»»

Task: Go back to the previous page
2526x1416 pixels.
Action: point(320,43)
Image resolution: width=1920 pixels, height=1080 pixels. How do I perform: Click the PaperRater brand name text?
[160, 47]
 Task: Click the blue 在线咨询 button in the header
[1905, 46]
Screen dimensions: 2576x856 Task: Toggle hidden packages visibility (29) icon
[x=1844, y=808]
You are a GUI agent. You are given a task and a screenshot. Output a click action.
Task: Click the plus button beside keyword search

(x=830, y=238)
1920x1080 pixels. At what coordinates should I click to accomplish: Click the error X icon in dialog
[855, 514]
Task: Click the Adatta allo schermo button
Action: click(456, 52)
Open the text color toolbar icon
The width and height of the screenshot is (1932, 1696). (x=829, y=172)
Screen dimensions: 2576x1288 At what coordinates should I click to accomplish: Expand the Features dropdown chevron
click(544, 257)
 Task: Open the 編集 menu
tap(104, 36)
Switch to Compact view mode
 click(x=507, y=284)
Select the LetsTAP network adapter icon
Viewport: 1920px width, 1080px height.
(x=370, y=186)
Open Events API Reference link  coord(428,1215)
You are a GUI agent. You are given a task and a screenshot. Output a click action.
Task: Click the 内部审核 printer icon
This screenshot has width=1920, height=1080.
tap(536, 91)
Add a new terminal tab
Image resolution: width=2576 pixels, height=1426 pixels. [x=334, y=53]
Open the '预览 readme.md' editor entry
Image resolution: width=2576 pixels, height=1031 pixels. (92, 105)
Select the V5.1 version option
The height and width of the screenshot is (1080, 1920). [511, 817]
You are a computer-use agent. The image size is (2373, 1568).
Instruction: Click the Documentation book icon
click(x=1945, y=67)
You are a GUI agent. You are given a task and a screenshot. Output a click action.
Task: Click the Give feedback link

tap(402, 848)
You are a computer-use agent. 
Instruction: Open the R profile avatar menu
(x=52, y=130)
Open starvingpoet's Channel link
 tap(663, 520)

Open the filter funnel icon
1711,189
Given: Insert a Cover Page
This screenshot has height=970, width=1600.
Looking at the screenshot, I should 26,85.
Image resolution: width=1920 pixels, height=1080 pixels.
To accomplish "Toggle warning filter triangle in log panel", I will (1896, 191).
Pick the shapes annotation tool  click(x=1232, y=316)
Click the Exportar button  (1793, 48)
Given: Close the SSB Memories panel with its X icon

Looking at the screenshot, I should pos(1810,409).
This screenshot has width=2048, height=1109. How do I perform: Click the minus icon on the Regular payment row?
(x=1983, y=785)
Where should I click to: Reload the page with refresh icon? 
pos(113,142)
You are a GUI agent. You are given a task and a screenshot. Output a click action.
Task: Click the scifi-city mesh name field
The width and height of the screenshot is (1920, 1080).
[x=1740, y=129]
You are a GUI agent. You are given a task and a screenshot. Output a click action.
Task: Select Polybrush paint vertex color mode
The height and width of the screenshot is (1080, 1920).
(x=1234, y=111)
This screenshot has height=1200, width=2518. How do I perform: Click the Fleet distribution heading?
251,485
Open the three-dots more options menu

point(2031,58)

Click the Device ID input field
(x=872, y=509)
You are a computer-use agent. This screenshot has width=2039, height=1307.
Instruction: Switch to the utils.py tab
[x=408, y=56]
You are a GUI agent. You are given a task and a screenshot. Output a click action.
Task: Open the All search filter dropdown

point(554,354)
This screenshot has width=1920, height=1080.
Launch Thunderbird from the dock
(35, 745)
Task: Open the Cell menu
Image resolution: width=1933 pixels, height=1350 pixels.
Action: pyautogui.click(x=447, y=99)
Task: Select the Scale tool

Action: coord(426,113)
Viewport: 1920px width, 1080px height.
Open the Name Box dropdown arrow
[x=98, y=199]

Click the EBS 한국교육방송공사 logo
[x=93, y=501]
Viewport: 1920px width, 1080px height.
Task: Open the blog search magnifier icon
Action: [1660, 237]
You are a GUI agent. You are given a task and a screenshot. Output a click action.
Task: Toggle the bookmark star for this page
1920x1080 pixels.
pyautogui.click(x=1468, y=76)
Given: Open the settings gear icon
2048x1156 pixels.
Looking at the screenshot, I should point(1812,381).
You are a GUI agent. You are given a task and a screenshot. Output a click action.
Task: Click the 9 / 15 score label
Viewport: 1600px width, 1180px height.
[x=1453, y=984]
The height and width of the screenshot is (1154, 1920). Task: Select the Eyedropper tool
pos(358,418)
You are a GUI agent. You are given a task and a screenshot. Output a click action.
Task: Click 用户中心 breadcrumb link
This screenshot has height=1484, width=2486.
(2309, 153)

««

Exercise goal:
Every line above that holds "computer" should be copied out.

Solved exercise:
You are a computer-use agent. The image size is (2373, 1568).
You are a computer-use agent. 
You are a computer-use agent. This screenshot has width=2039, height=1307.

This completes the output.